Я стараюсь сосредоточиться на движении вперед и найти выход из этого лабиринта.

Но каждый раз, услышав вопль Живого Шторма, не могу не подумать, что это мог бы быть Вейн.

А также моя мать, что более ужасающе, чем душераздирающе.

Кто может выстоять против бури алчности и ярости моей матери?

— Ты в порядке? — спрашивает Гас. — Голова из-за ран не кружится?

Вообще-то, я и думать забыла о порезах на спине.

— Ты думаешь, Райден может его убить? — шепчу я. — Сейчас, когда он знает о нашем четвертом прорыве… думаешь, он может посчитать Вейна ненужным?

— Предполагаю, что такое возможно, — говорит Гас. — Но я чувствую, что Райден все еще хотел бы получить его живым. Он захочет удостовериться, что один из нас даст ему силу. Тогда он уничтожит нас всех. Таким образом, лучший вопрос состоит в том, как мы можем выбраться отсюда, прежде чем Вейн даст себя схватить? Поскольку я действительно не хочу превращать наше бегство в спасение.

Тогда нас двое.

Должен быть трюк, чтобы обойти этот лабиринт.

Я концентрируюсь на своем щите, позволяя Западному дрейфовать на мой язык.

— Нам нужно выйти на поверхность. Ты можешь вывести нас? — шепчу я.

Мой щит не отвечает, но я продолжаю повторять просьбу. Иногда ветер должен знать, что ты обращаешься имеено к нему.

Мягкий толчок замедляет меня, когда мы оказываемся около вершины лестницы, и я чувствую, как мой щит тянет меня за плечи, чтобы я повернулась.

Я не понимаю, что он хочет, пока не вспоминаю тот день, когда меня чуть не напали. Буреносец со шрамами вытащил меня через потайную дверь.

Здесь мог быть спрятан другой путь?

Мой Западный, кажется, думает так. Он поет о сильном воздухе, ждущим с другой стороны. Но, когда ищу стену, я не вижу ручки… никакого стыка. И не могу использовать силу боли.

Интересно, могла бы сила четырех иметь какой-нибудь эффект.

Я протягиваю руку, пытаясь почувствовать воздух, о котором поет Западный. Камень притупляет мои чувства, но мой щит переключается на слова о доверии неизвестности. Так что я закрываю глаза и шепчу слова, которые говорят больше, чем любые другие. Зов моих предков.

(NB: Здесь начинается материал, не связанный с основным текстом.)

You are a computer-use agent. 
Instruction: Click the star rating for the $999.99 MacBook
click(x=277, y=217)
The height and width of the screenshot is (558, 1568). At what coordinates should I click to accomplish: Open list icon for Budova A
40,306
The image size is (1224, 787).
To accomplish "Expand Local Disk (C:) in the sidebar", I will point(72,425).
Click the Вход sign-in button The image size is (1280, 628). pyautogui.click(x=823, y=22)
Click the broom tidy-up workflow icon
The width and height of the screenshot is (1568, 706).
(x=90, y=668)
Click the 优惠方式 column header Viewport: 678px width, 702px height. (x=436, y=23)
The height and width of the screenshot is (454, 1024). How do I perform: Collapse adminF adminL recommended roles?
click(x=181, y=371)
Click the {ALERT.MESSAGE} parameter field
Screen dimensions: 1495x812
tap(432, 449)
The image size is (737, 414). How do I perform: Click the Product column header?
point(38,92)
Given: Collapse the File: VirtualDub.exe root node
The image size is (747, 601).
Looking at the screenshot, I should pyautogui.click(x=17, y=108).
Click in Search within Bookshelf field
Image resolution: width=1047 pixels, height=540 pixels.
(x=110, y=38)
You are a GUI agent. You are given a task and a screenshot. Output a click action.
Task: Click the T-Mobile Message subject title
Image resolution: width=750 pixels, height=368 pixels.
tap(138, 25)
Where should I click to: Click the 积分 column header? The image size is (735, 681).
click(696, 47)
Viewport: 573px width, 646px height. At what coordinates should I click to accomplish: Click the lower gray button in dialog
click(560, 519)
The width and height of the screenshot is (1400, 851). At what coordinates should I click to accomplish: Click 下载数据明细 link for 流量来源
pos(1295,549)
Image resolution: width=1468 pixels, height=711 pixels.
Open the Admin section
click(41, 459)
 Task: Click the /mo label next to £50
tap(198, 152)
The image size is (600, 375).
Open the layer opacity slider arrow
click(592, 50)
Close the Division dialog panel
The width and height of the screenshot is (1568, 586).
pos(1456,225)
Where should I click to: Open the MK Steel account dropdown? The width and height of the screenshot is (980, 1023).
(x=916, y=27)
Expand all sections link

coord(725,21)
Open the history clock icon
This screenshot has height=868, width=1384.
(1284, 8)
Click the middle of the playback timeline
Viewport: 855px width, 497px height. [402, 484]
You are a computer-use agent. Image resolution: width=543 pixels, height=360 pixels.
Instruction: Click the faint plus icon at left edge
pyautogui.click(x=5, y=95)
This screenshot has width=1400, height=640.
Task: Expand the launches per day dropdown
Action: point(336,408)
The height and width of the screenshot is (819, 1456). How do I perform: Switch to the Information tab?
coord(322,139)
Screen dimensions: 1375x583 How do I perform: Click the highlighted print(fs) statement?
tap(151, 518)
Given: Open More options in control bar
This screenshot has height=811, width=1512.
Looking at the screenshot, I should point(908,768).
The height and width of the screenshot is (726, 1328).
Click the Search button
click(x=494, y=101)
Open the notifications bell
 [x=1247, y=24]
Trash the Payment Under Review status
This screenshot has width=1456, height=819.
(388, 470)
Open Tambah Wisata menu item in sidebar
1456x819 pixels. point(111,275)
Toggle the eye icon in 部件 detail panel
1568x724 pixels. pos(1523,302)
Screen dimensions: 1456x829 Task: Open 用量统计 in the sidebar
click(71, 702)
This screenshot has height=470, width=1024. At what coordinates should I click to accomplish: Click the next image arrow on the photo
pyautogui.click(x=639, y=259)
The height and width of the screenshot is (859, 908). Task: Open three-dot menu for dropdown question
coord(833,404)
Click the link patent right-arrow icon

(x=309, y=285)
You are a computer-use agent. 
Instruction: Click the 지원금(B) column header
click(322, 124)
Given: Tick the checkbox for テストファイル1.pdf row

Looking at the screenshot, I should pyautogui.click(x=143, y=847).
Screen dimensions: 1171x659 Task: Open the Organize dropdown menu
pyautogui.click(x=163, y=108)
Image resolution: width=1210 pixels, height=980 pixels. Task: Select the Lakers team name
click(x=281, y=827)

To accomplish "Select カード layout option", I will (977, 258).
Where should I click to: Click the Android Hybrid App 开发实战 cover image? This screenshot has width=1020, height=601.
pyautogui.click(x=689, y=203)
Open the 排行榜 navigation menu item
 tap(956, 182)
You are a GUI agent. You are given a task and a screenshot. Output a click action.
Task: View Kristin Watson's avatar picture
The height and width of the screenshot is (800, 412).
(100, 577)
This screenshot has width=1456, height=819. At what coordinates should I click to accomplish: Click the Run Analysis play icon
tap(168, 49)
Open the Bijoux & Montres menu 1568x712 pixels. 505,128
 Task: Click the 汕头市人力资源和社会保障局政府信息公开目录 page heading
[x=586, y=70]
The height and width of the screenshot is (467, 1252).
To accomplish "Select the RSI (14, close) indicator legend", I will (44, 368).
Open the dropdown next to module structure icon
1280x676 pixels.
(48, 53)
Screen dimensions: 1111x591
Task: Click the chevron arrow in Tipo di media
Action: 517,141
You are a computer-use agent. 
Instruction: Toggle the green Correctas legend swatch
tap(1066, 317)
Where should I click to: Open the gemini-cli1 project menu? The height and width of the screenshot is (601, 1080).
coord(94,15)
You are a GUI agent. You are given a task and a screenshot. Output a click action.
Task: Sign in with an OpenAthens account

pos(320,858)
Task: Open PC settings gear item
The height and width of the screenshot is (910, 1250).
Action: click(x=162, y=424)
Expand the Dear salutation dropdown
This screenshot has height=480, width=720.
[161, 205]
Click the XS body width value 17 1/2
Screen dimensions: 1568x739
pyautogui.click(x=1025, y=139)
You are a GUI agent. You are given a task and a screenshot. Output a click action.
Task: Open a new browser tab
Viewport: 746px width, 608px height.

— Приди ко мне. Без следов. Осторожно подними меня. Потом теки и мчись.

Едва последний слог покидает мои губы, нежный порыв проходит через дефект в стене и обматывается вокруг меня будто объятие старого друга… и так оно и есть. Сильный, здоровый Восточный столь же храбрый и лояльный, как мой щит.

— Как ты это сделала? — шепчет Гас.

— Думаю, это все ветер. Казалось, он хочет помочь.

Я пытаюсь позвать Северный или Южный, но ни один не отвечает. Так что нет никакого способа направить силу четырех.

— Думаешь, Восточного и Западного достаточно? — спрашиваю я Гаса, когда у него тоже не получается позвать ни один порыв.

— Может быть. Эти ветры — твое естественное и связанное наследие.

Я открываю рот, чтобы напомнить о разорванной связи с Вейном, но от одной только мысли об этом становится больно в груди.

Что-то новенькое.

И еще, ощущение тоже знакомо. Медленно дергает, почти как…

Я отгоняю мысли прочь.

Сейчас не время обдумывать свою связь с Вейном.

Восточный и Западный танцуют вокруг друг друга, и я слушаю их песни. Текст кажется неопределенным, пение двойной силы, двойной мощи. Но заключительный стих продолжает отстаивать силу разделения.

— Разорви, — шепчу я для начала на Западном.

Ничего не происходит, поэтому я повторяю команду на родном языке.

Я должна была догадаться, что Западный слишком мирный. Только хитрому Восточному под силу разорвать на части.

Что он и делает.

Порыв вытягивается и бьет по скале. Из шва, который я не смогла бы найти самостоятельно, сыплется пыль.

Но дверь заперта.

— И что теперь? — спрашиваю я, слушая порывы, но их песня не дает подсказок.

— Хотел бы я знать, — говорит Гас, делая шаг вперед и с силой толкая скалу.

Дверь со скрежетом начала поддаваться.

— Думаю, нам стоит попробовать вместе, — говорит он, кашляя из-за поднявшейся пыли.

Он прав.

Нужно приложить все усилия, чтобы пройти через лабиринт.

Но если мы будем работать сообща, шанс появится.